◆ **DOCUMENT SEGMENT**:
• • • • • • •
Maureen Milgram Forrest (1 February 1938, London) was a British co-founder of LeicesterHERday Trust and the original project director for the BRIT School in Croydon, London.  She is also known as Lillian Maureen Bernice Forrest. She was born in London, England on 1 February 1938 and died in Victoria, British Columbia, on 1 March 2013.

Life

Born in London in 1938, she emigrated to Toronto with her parents in the 1950s, where she attended the University of Toronto, gaining a graduate degree in Leisure Service Administration.  She later moved to Victoria, British Columbia, where she produced the musical The Wonder of it All at the Royal British Columbia Museum.  In 1987 she was awarded Victoria's Woman of the Year.

She returned to live in England in the late 1980s, where she was initially employed by the Leicester Mercury newspaper.  She was director of the Ken Chamberlain Trust.
• • • • • • •
◆ **PROMPT 1**: Write out the lines of the records below, starting at the line that contains "Image resolution: width=1445" and ending at the line that contains "Action: pyautogui.click(x=234, y=134)", with both of those lines included.

◆ **RECORDS FOR THIS EXERCISE**:
• • • • • • •
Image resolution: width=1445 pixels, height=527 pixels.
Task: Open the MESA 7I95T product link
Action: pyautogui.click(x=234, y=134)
• • • • • • •
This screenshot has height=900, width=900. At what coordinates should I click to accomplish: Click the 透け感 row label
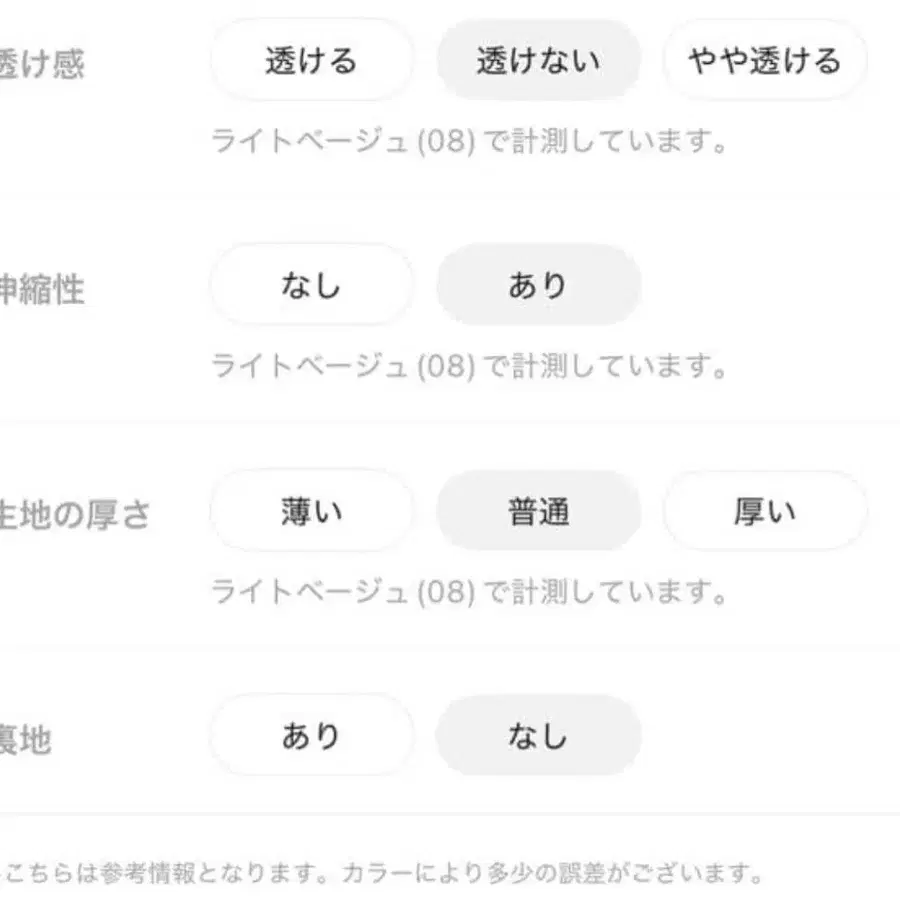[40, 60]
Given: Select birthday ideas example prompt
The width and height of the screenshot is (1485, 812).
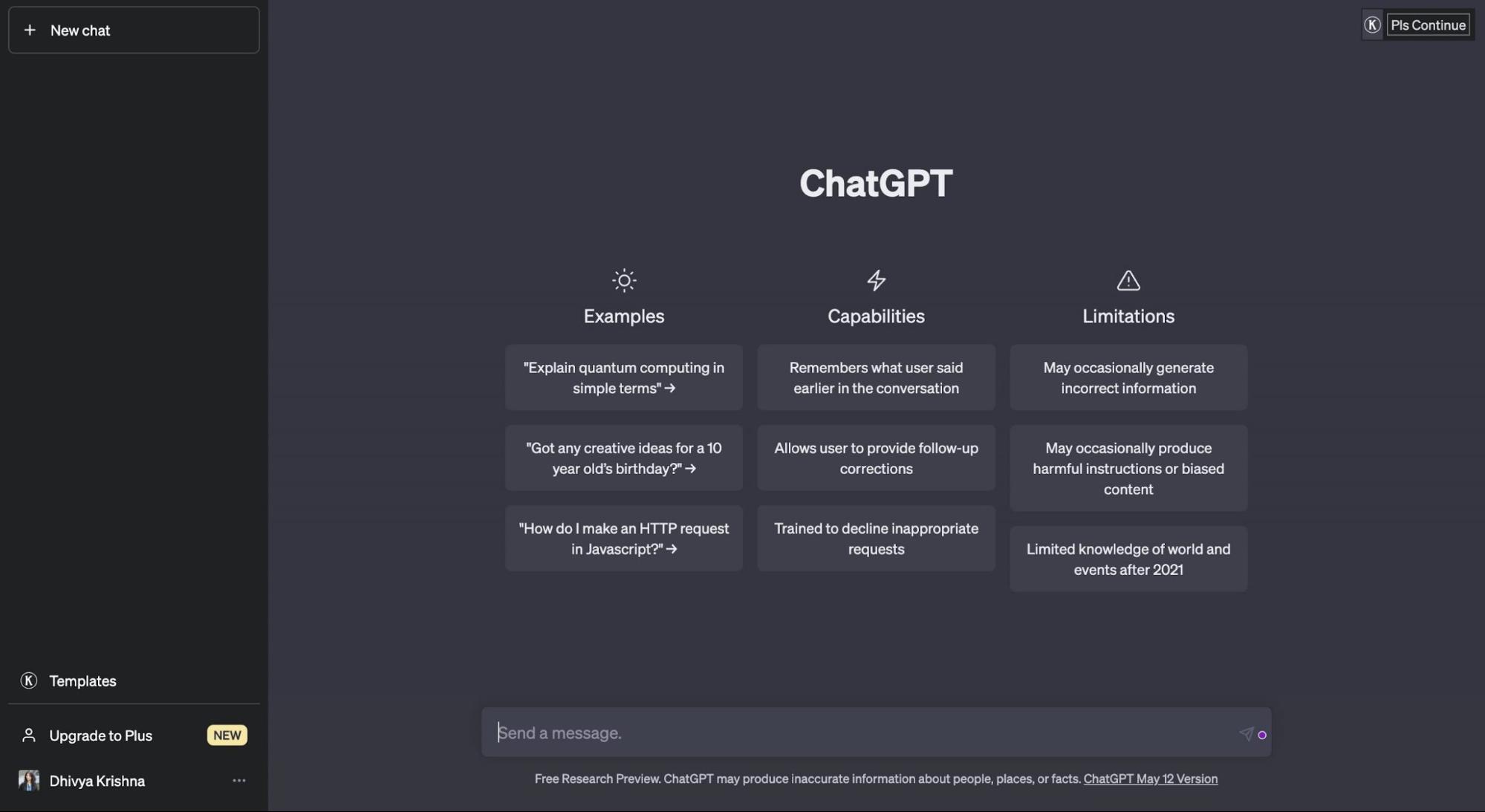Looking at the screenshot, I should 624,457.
• • • • • • •
◆ **PROMPT 2**: Reproduce the passage from the text on Maureen Milgram Forrest word for word, starting at "Maureen Milgram Forrest" and ending at "1 March 2013.".

◆ **PROBLEM SOLUTION 1**:
Image resolution: width=1445 pixels, height=527 pixels.
Task: Open the MESA 7I95T product link
Action: pyautogui.click(x=234, y=134)

◆ **PROBLEM SOLUTION 2**:
Maureen Milgram Forrest (1 February 1938, London) was a British co-founder of LeicesterHERday Trust and the original project director for the BRIT School in Croydon, London.  She is also known as Lillian Maureen Bernice Forrest. She was born in London, England on 1 February 1938 and died in Victoria, British Columbia, on 1 March 2013.